The other side of the equation is the need to find a mass market (the goods are not luxuries), which would not be possible from the producers themselves given their restricted purchasing power. Instead the existence of the world market makes it possible to sell the goods in other markets where large sections of the population are able to pay the prices demanded, due both to the existence of a large “historical element” in their wages and the currently easy availability of consumer credit. The size of this market ultimately constrains the size of the monopoly profits generated so that prices can never be totally arbitrary.

The surplus profits are thus created at the expense of both consumers and producers and this set-up is fragile in that it requires a large amount of unproductive expenditure to sustain it. This example shows that, while monopoly profits can only be made at the expense of workers or other capitalists, this need not imply that the law of value ceases to act as an enabler or regulator of economic activity. Thus increasing concentration of capital does not necessarily lead to a shrinking of the operation of the law of value.
The notion that human labour can be reduced by automation throughout the capitalist system to such an extent that labour time ceases to function in such a way is also wrong, though it was noted as a theoretical possibility by Marx, for reasons to do both with the nature of social labour and technology and also with the necessary economic functioning of capitalism as a whole. (This requires a more detailed analysis at another time.)
The Hillel Ticktin-Paul Hampton theory of decline points to some real and significant phenomena but wraps them up in a mechanical theory of a declining law of value, encroaching socialisation and transitional forms. Such a theory of decline ultimately ends up with a teleological view of capitalism advancing towards socialism but never quite getting there.

Before summing up, it is worth pointing to some — perhaps surprising — similarities between the analysis of Paul Hampton and Hillel Ticktin and that of Chris Reynolds. Both believe it is necessary to provide one overall label — progress or decline — for the current stage of capitalism. Both see capitalism as increasing the potential for socialism through socialisation of labour and production. Both see that socialisation as the key feature enabling us to characterise the current phase of capitalism — one sees it as pointing to the progressive tasks it is carrying out, the other to it as the key characteristic of capitalist decline. Labels are then attached as a result of over-general analysis and then become the important thing.

I would question whether such characterisation of “the nature of the epoch” abstracted from an analysis of contemporary capitalism as a totality is of much use today. It is certainly not necessary in order to conclude with Paul that capitalist relations of production form a fetter on the development of the productive forces (even though they are expanding), with Chris that the objective pre-conditions for socialism exist today or with Hillel that the gap between capitalist reality and socialist potential is growing.

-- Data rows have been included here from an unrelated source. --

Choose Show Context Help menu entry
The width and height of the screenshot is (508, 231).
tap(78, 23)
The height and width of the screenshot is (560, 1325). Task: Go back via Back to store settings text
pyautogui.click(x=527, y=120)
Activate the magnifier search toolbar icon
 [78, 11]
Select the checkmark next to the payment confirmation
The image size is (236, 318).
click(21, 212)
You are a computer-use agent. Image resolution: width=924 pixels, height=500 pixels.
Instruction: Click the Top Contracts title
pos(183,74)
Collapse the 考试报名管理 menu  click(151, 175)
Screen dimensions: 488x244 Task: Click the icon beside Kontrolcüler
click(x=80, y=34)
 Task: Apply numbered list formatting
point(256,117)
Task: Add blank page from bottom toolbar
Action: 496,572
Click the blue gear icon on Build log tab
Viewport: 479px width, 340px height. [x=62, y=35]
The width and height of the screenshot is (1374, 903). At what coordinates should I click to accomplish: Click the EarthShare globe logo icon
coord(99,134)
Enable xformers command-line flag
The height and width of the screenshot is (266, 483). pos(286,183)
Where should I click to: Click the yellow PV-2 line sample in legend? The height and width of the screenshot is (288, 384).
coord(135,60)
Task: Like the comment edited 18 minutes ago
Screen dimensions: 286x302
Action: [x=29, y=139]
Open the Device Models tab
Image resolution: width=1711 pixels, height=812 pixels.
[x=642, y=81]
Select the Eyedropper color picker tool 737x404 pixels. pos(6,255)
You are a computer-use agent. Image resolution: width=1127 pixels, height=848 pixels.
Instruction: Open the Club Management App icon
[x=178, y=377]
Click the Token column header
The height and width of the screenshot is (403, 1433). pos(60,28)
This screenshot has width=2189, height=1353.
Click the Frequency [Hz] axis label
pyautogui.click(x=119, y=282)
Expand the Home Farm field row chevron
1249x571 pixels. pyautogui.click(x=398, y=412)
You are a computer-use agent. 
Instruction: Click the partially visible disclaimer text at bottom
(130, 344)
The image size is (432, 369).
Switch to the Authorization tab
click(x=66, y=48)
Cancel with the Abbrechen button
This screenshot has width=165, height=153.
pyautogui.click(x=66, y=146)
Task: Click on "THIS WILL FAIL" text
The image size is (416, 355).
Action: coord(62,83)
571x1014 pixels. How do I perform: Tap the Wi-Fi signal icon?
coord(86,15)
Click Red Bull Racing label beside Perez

Capitalism as a system has always operated in such a way as to develop the productive forces in its own brutal, wasteful and irrational manner, to contain obstacles to its own successful functioning, and to develop new ways of overcoming them which in turn lead to new contradictions. It is possible for capitalism to be both “more universalising and more turbulent”. Yet there is no final crisis towards which capitalism inevitably develops — Lenin remarked long ago that there is no economic crisis with no way out for the bourgeoisie and Marx demonstrated that the devaluation of capital in a crisis cleared the way for renewed development. The question rather is what are the costs for the working class and humanity as a whole and what opportunities capitalist development provides for the development of socialist consciousness. This does not require us to apply questionable generalisations about progress or decline.